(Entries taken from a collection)

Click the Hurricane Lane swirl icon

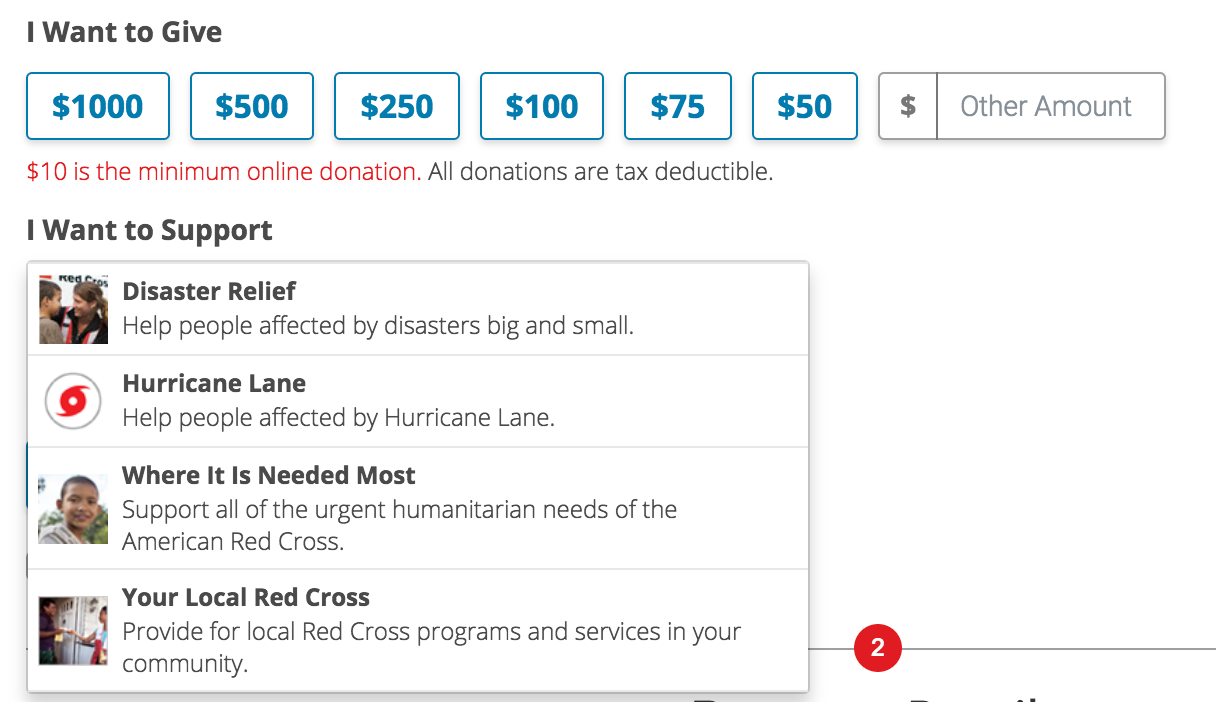(x=73, y=401)
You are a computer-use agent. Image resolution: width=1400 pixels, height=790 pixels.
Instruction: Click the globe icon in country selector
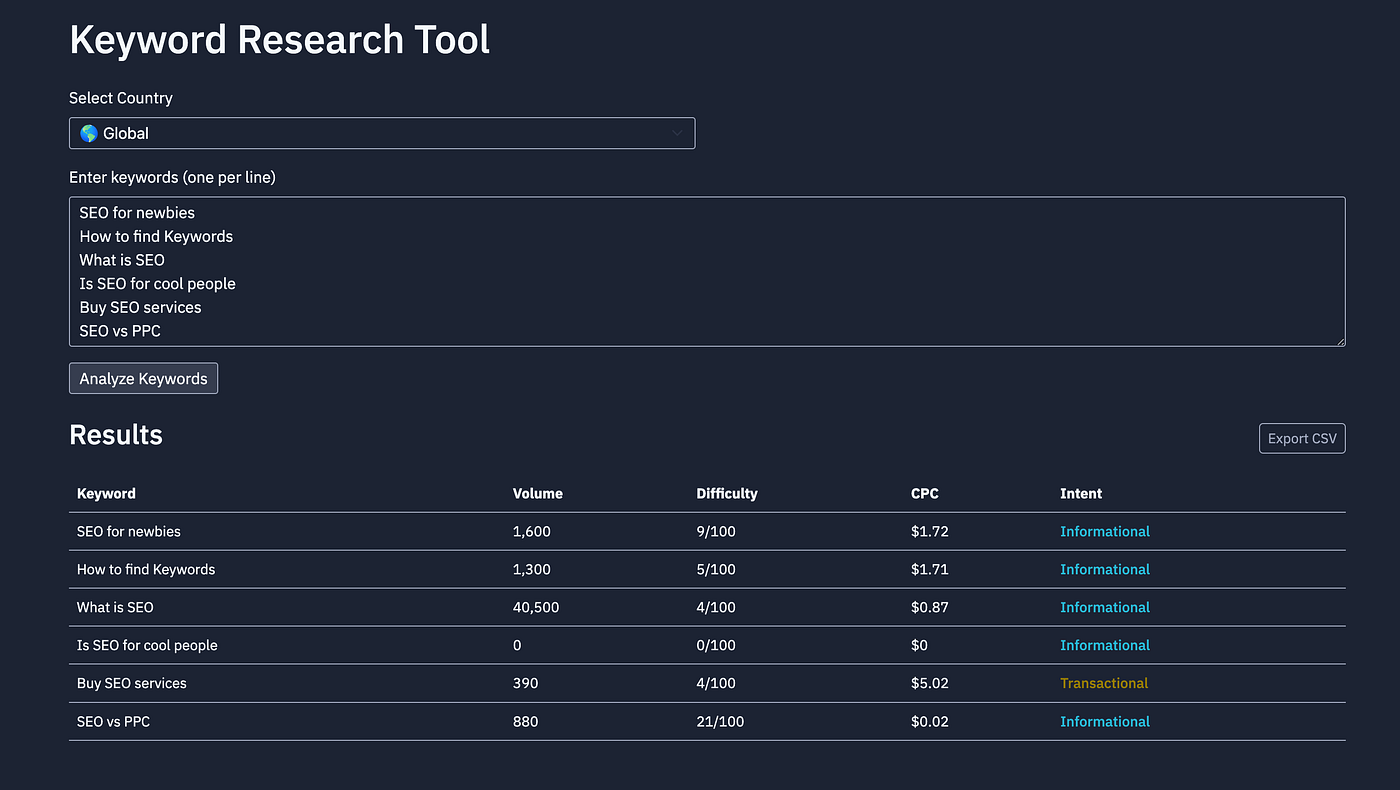pos(89,133)
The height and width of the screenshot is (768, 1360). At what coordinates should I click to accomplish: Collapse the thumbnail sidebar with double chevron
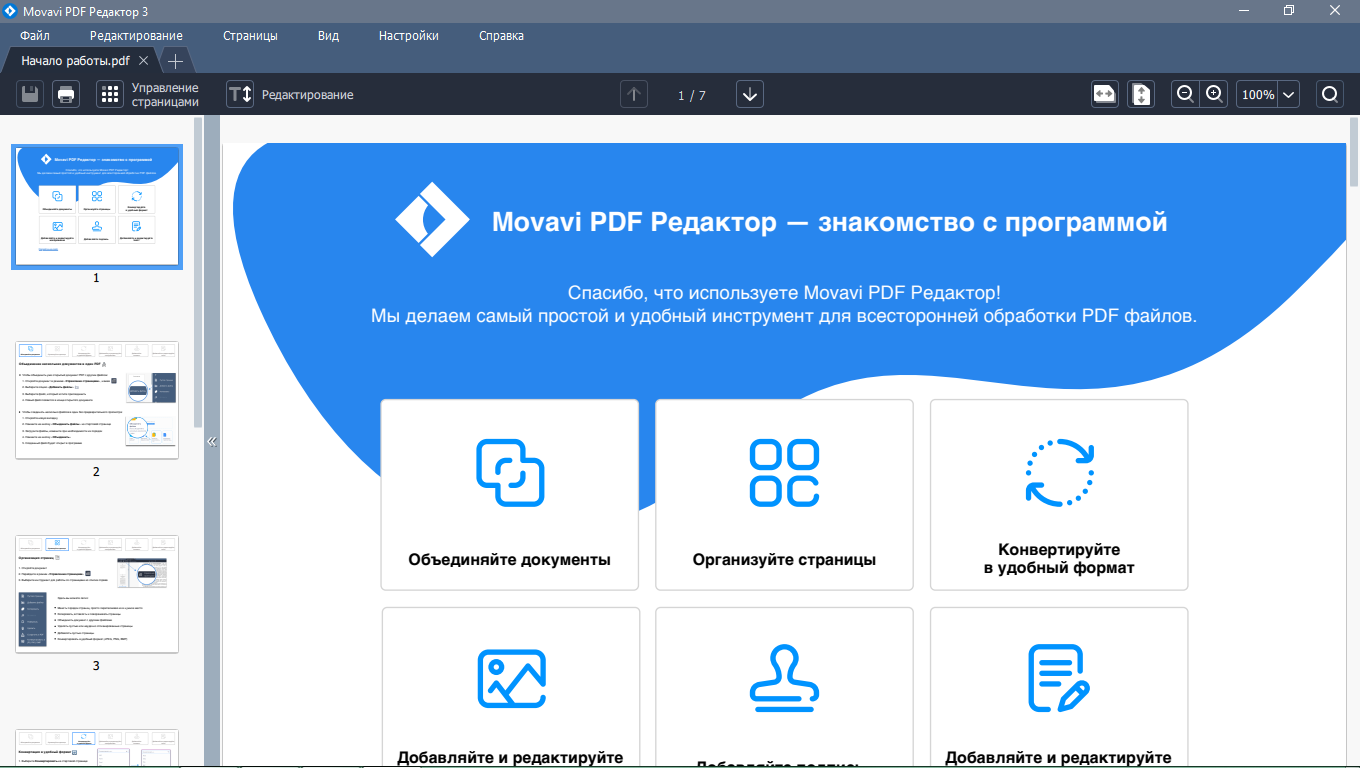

Job
Please write out all the lines above again, requests included, scaling each coordinate in the answers by 1.4 and rounding to whole numbers, with halves rounded up. Leave the pictures out.

Full solution
Click the Hurricane Lane swirl icon

(x=102, y=561)
You are a computer-use agent. Image resolution: width=1400 pixels, height=790 pixels.
Instruction: Click the globe icon in country selector
pos(125,186)
The height and width of the screenshot is (768, 1360). At what coordinates should I click to accomplish: Collapse the thumbnail sidebar with double chevron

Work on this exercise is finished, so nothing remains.